Moroccan Baked Chicken with Chickpeas and Rice
My Chicken Basque recipe is such a huge hit because, I imagine, everything needed for a meal for four people is cooked in one large cooking pot with no extra vegetables needed. This meant I was under a lot of pressure to produce a recipe that could match it. So, to a flourish of trumpets, here it is.
This recipe is taken from Delia Smith’s Winter Collection and The Delia Collection: Chicken
| 1 x 3½-4 lb (1.5-2 kg) chicken, jointed into 8 pieces (or you could use a pack of 8 drumsticks and thighs)|
| 4 oz (110 g) dried chickpeas|
| 6 oz (175 g) brown basmati rice|
| 1 level teaspoon cumin seeds|
| 1 level tablespoon coriander seeds|
| ½ level teaspoon saffron stamens|
| 2 small thin-skinned lemons|
| 2 large yellow peppers|
| 2 large onions|
| 2 tablespoons olive oil|
| 1 oz (15 g) fresh coriander|
| 3 cloves garlic, chopped|
| 2 fresh chillies, halved, de-seeded and finely chopped|
| 10 fl oz (275 ml) carton good chicken stock|
| 5 fl oz (150 ml) dry white wine|
| 2 oz (50 g) pitted black olives|
| 2 oz (50 g) pitted green olives|
| salt and freshly milled black pepper|
| Pre-heat the oven to gas mark 4, 350°F (180°C).|
|You will also need a wide, shallow flameproof casserole with a domed lid, about 9 inches (23 cm) across the base. Failing that, use any flameproof casserole of 5 pint (3 litre) capacity.|
There are two ways to deal with chickpeas. The easiest is to pop them into a bowl, cover them with cold water and leave them overnight or for a minimum of 8 hours.

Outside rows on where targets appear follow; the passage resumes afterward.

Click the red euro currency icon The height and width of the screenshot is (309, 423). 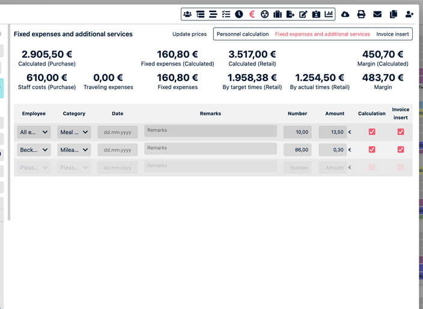click(252, 14)
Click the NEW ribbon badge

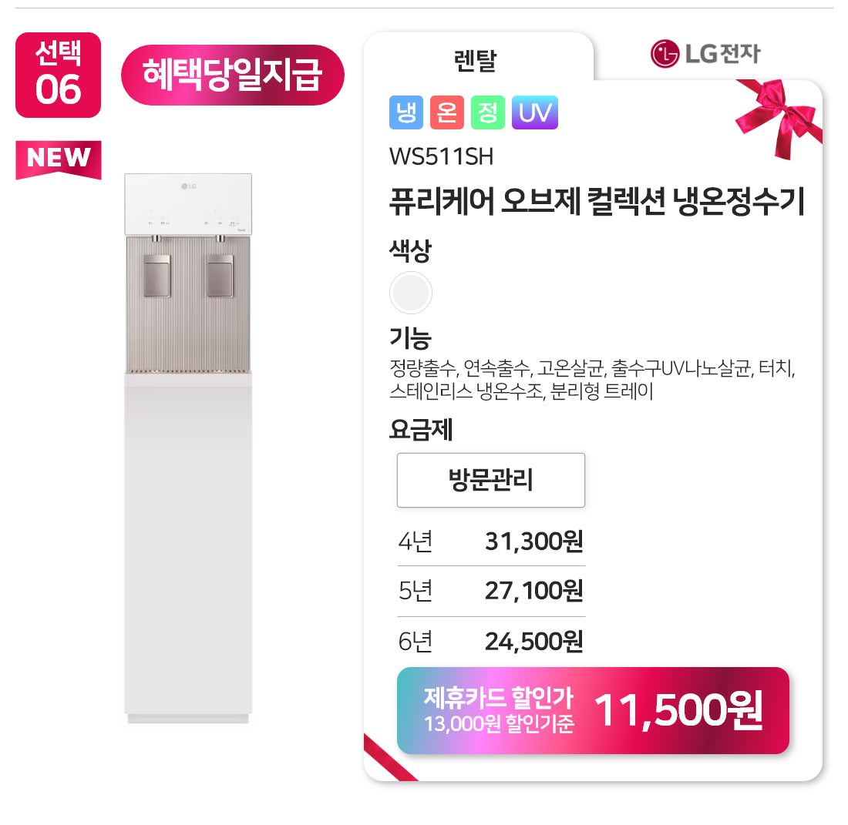[x=58, y=159]
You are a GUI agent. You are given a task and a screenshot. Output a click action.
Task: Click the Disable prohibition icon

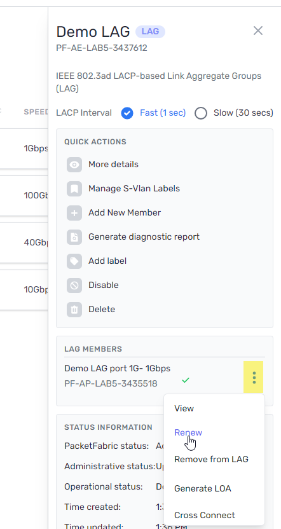(x=74, y=285)
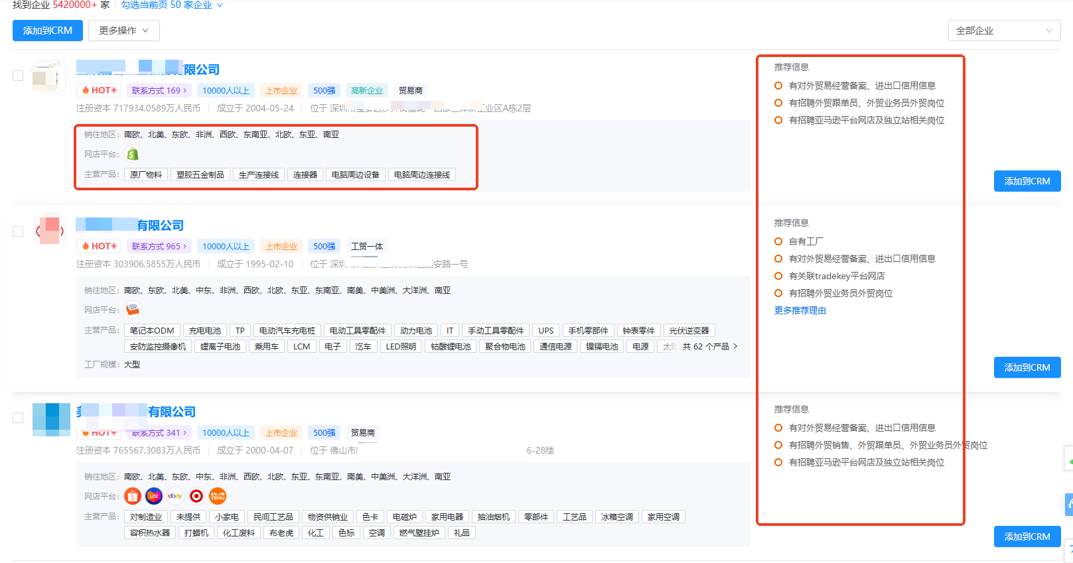This screenshot has width=1073, height=563.
Task: Click the eBay platform icon
Action: tap(175, 496)
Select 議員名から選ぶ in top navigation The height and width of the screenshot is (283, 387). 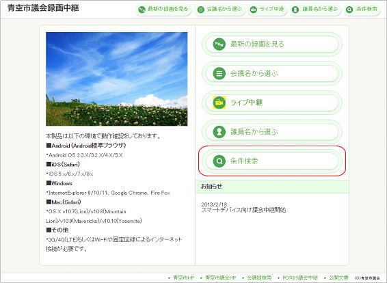pos(315,10)
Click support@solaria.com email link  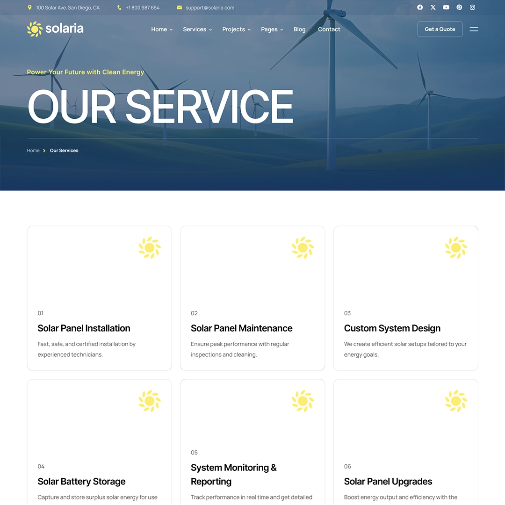pyautogui.click(x=209, y=7)
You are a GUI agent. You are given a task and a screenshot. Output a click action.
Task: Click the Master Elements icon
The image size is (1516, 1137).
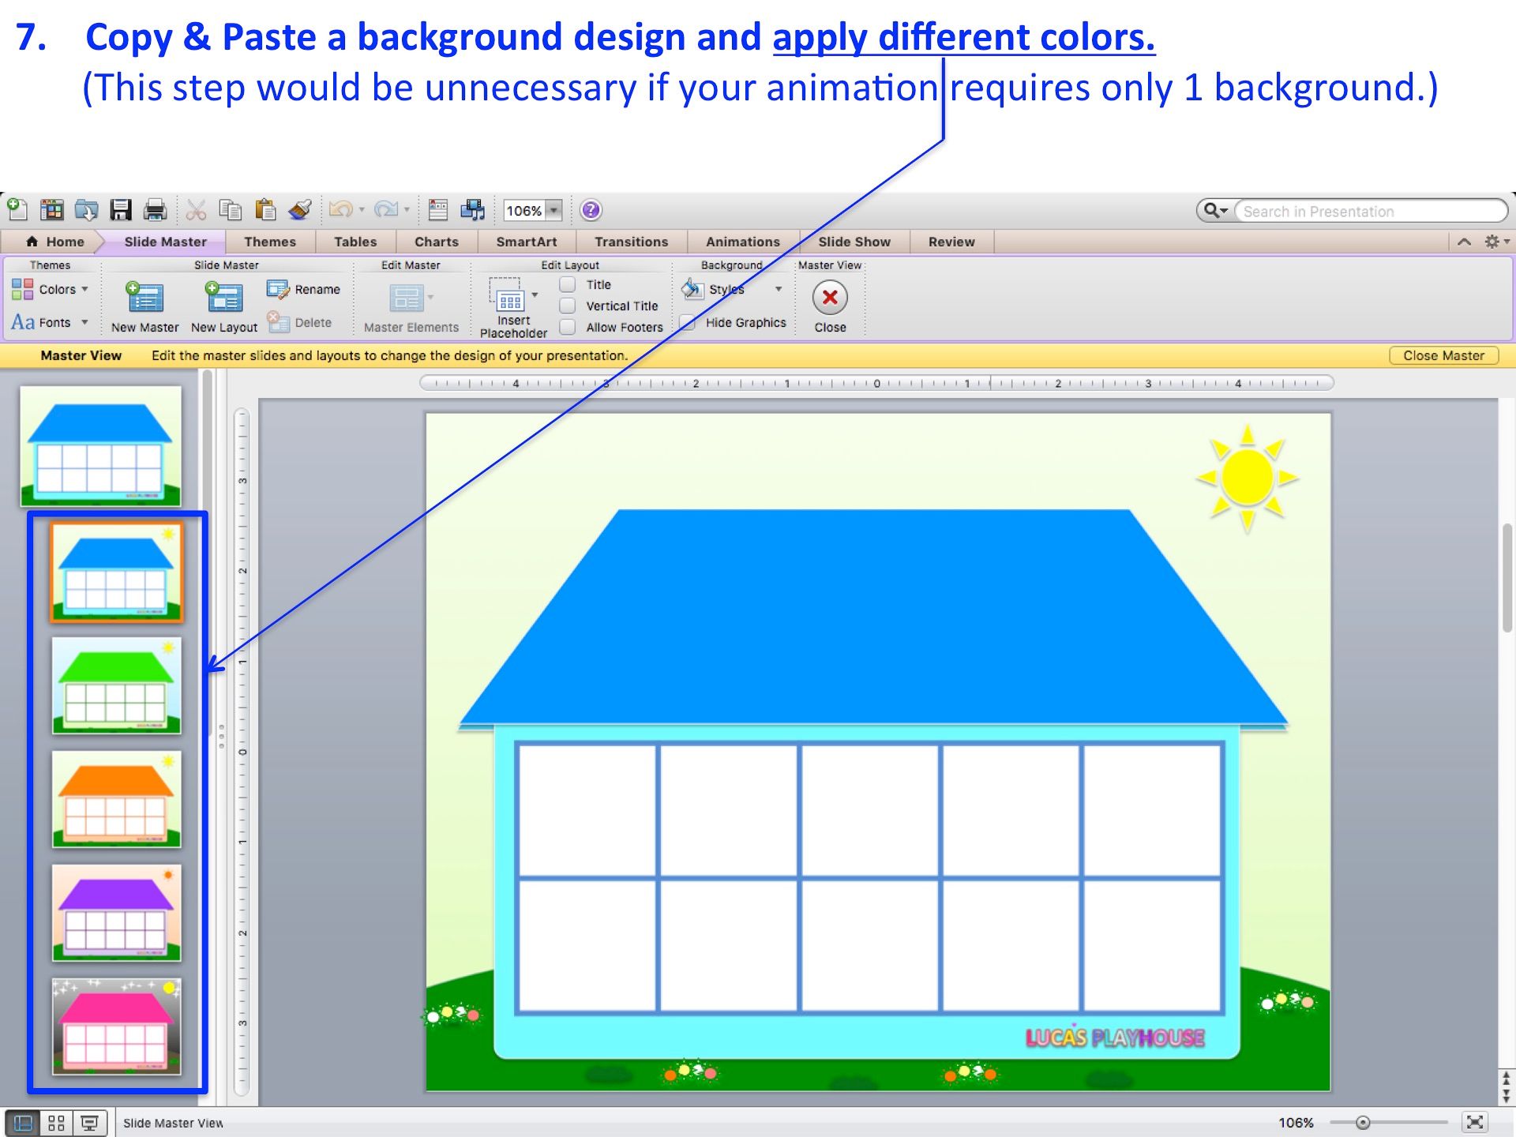[x=410, y=300]
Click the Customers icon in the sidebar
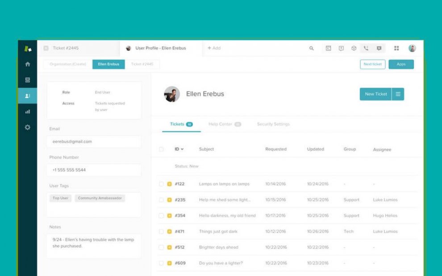The image size is (442, 276). point(28,96)
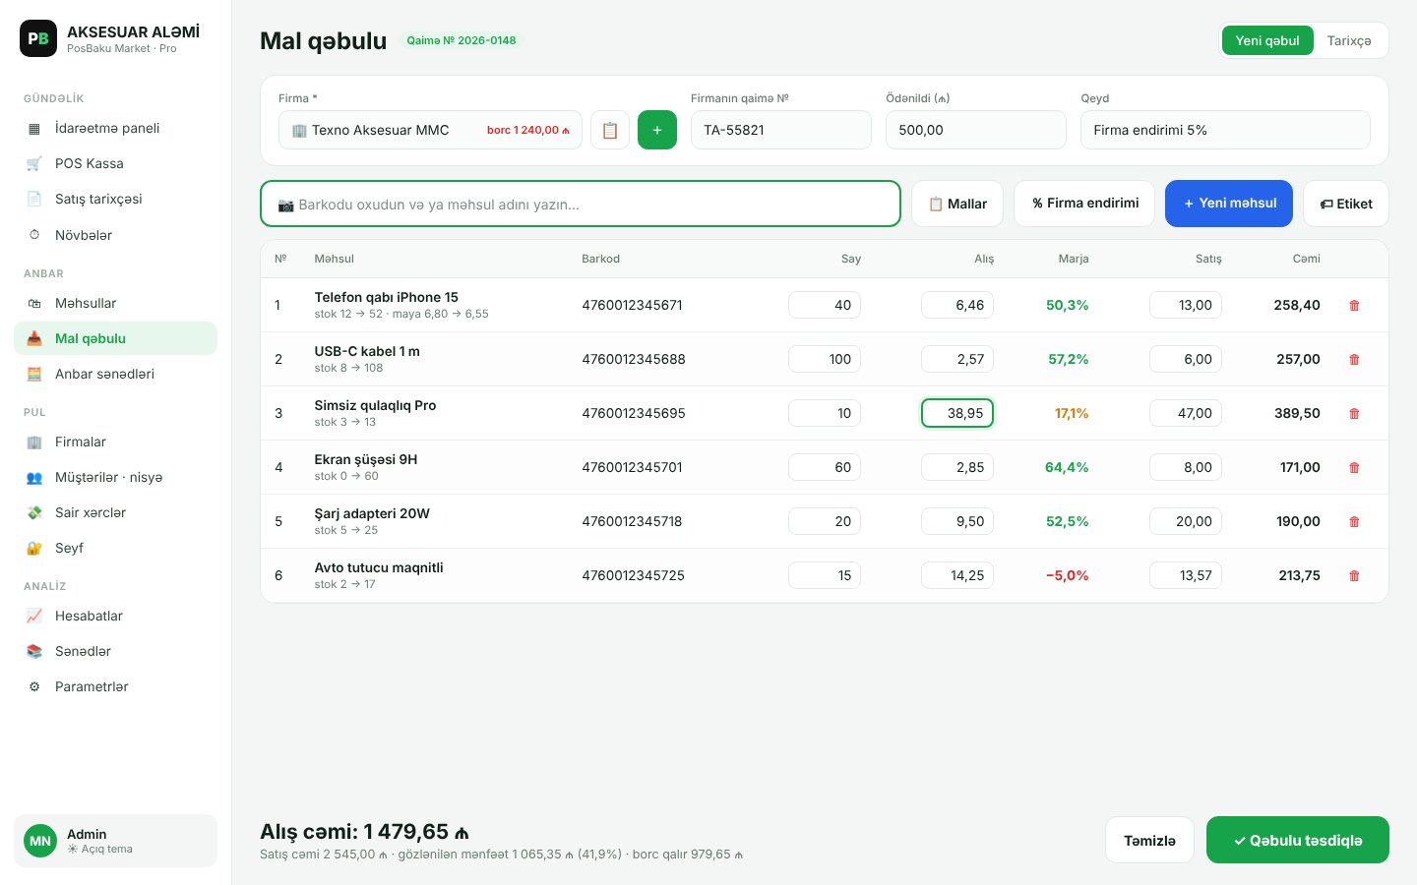
Task: Open the Mallar product list
Action: 957,204
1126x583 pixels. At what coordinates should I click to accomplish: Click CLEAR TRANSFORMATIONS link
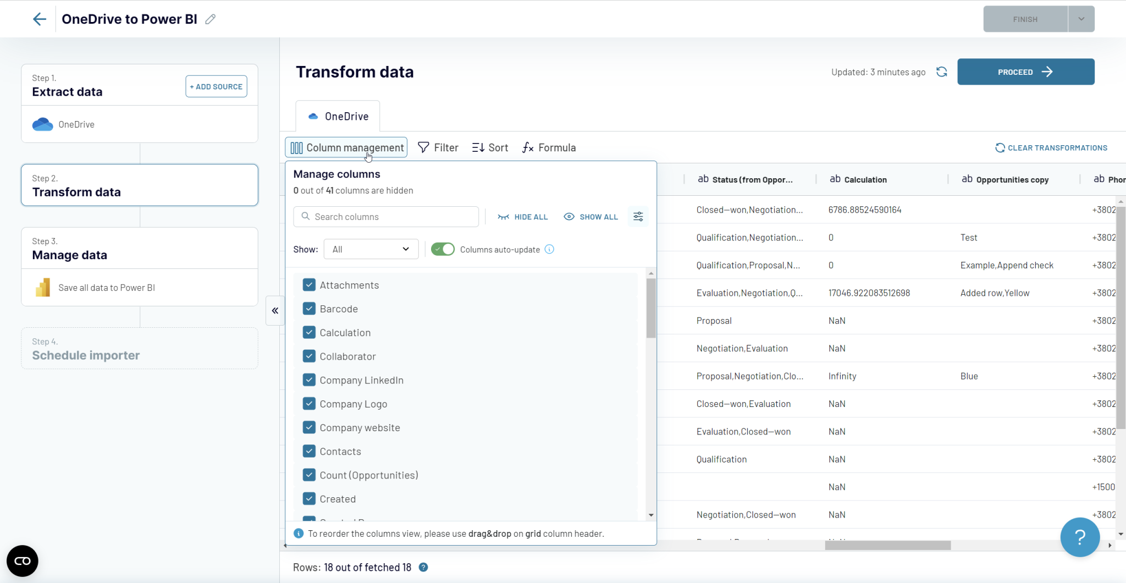1051,147
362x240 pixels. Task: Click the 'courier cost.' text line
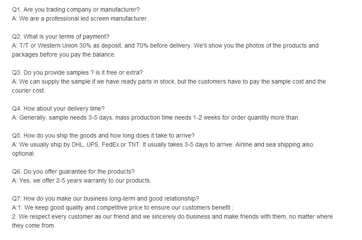pyautogui.click(x=28, y=91)
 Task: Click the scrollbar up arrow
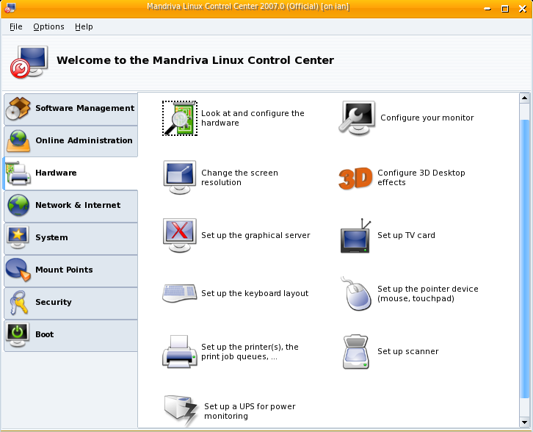coord(524,98)
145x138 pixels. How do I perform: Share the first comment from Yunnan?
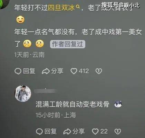[x=52, y=71]
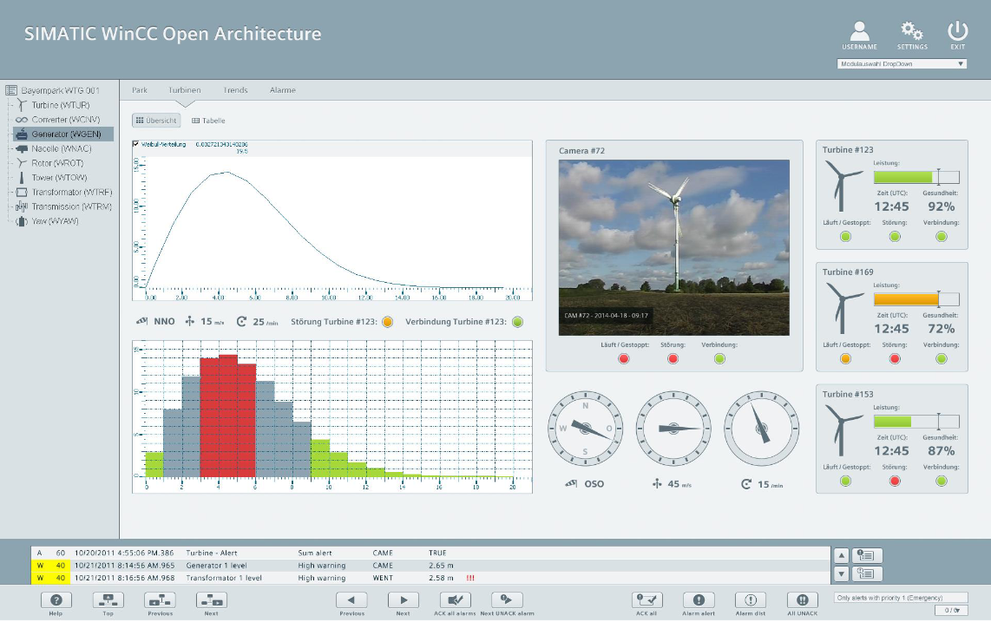Open the Modulauswahl DropDown

902,63
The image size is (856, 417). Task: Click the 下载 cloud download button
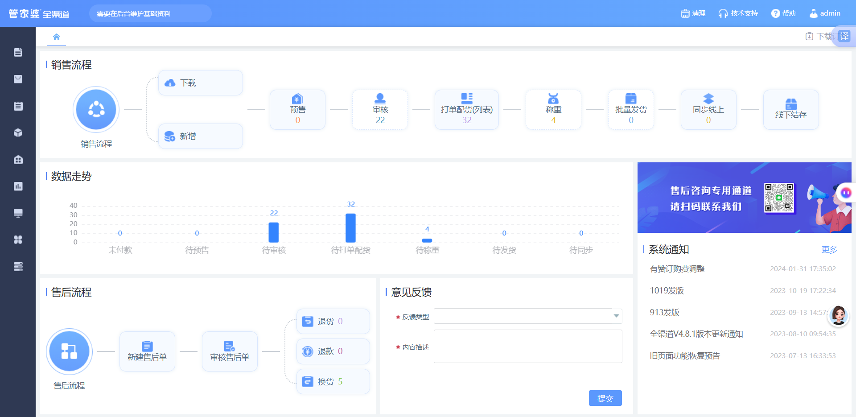[x=201, y=83]
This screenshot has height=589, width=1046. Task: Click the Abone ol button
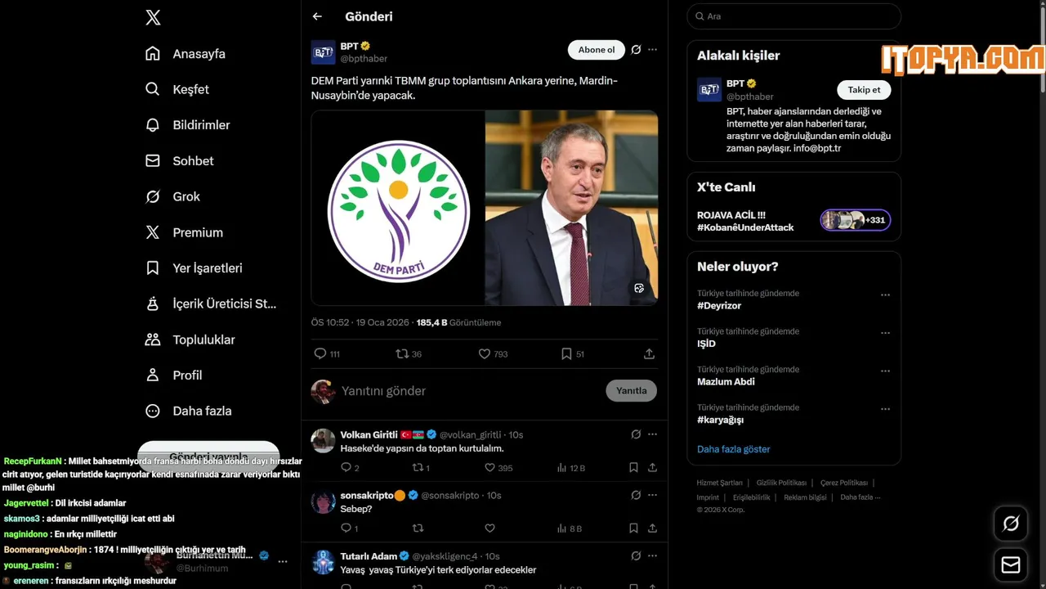coord(597,50)
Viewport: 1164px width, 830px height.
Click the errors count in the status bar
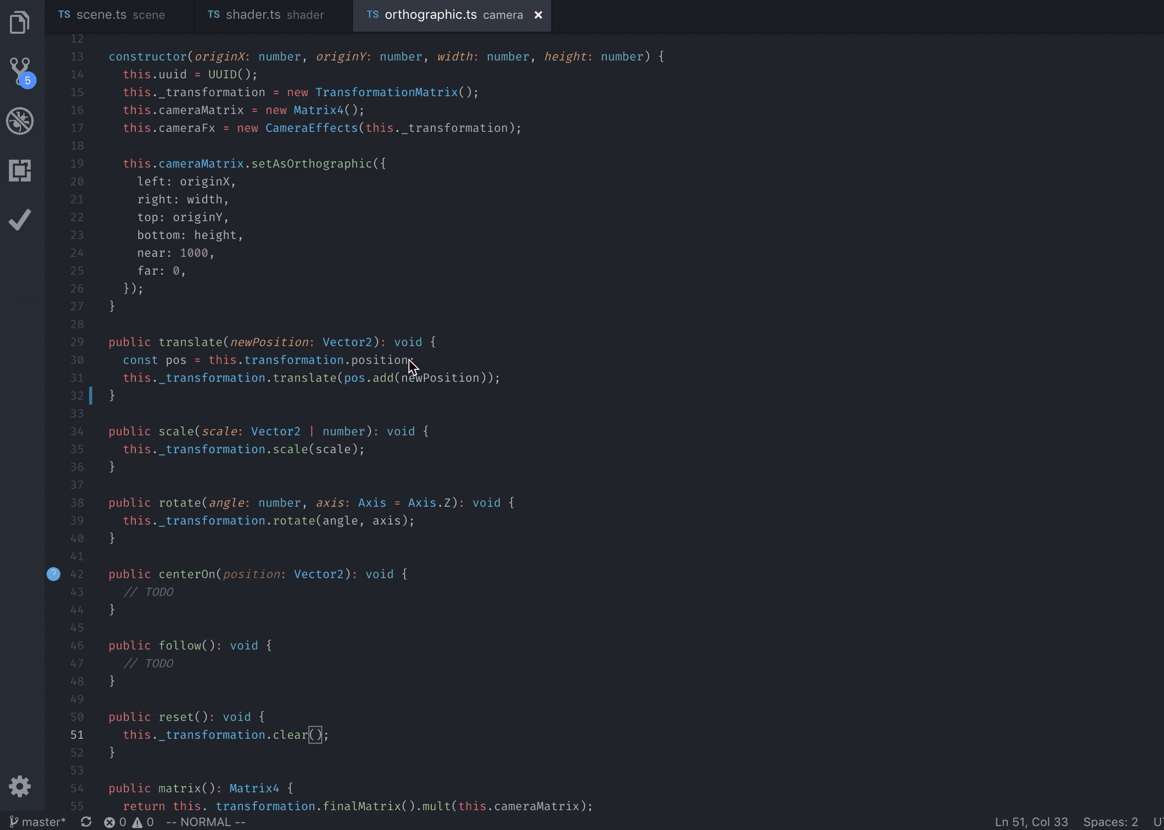tap(115, 822)
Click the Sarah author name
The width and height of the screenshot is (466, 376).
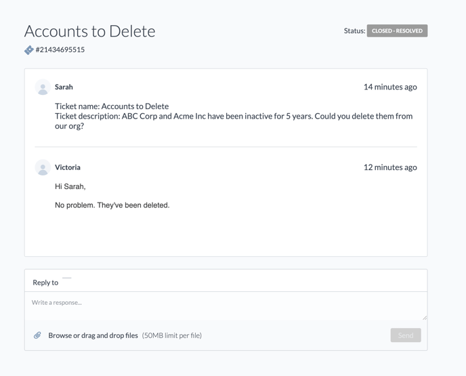coord(64,87)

But, if it slips your mind, what you can do is place them in a saucepan, cover them with cold water and bring them up to the boil for 10 minutes. Then turn off the heat and let them soak for 3 hours.
Either way, when you want to start making this recipe, the chickpeas need to be simmered for 20 minutes or until tender.
While they're simmering, place a small frying pan over direct medium heat, add the cumin and coriander seeds and toss them around in a hot pan for about 2-3 minutes or until they start to dance and change colour.
Then remove the seeds to a pestle and mortar and crush them coarsely and transfer them to a plate.
Next, crush the saffron stamens to a powder with the pestle and mortar, then squeeze out the juice of one of the lemons and add it to the saffron, stirring well.
Then prepare the chicken by seasoning the joints with salt and pepper. Slice the peppers in half, remove the seeds and pith and cut each half into 4 large pieces.
The onions should be sliced roughly the same size as the peppers.
Now heat 1 tablespoon of the olive oil in the flameproof casserole and, when it's really hot, brown the chicken pieces on all sides – don't overcrowd the pan; it's best to do it in 2 batches, 4 pieces at a time.
After that, remove the chicken pieces to a plate, then add the second tablespoon of oil and turn the heat to its highest setting.
When the oil is really hot, add the peppers and onions and cook them in the hot oil, moving them around until their edges are slightly blackened – this should take about 5 minutes – then turn the heat down.
Strip the coriander leaves from the stalks, wrap them in a piece of clingfilm and keep them in the fridge.
Then chop the coriander stalks finely and add these to the peppers and onions, along with the garlic, chillies, crushed spices, the chickpeas and rice, then give everything a good stir to distribute all the ingredients.
Season well with salt and pepper, then combine the lemon and saffron mixture with the stock and wine, pour it all in to the casserole and stir well.
Cut the remaining lemon into thin slices and push these well into the liquid.
Now scatter the olives in and, finally, place the pieces of chicken on top of everything.
Cover with a tight-fitting lid and place in the pre-heated oven for 1 hour or until the rice and chickpeas are tender.
Then, just before serving, scatter the coriander leaves on top and serve straight away on warmed serving plates.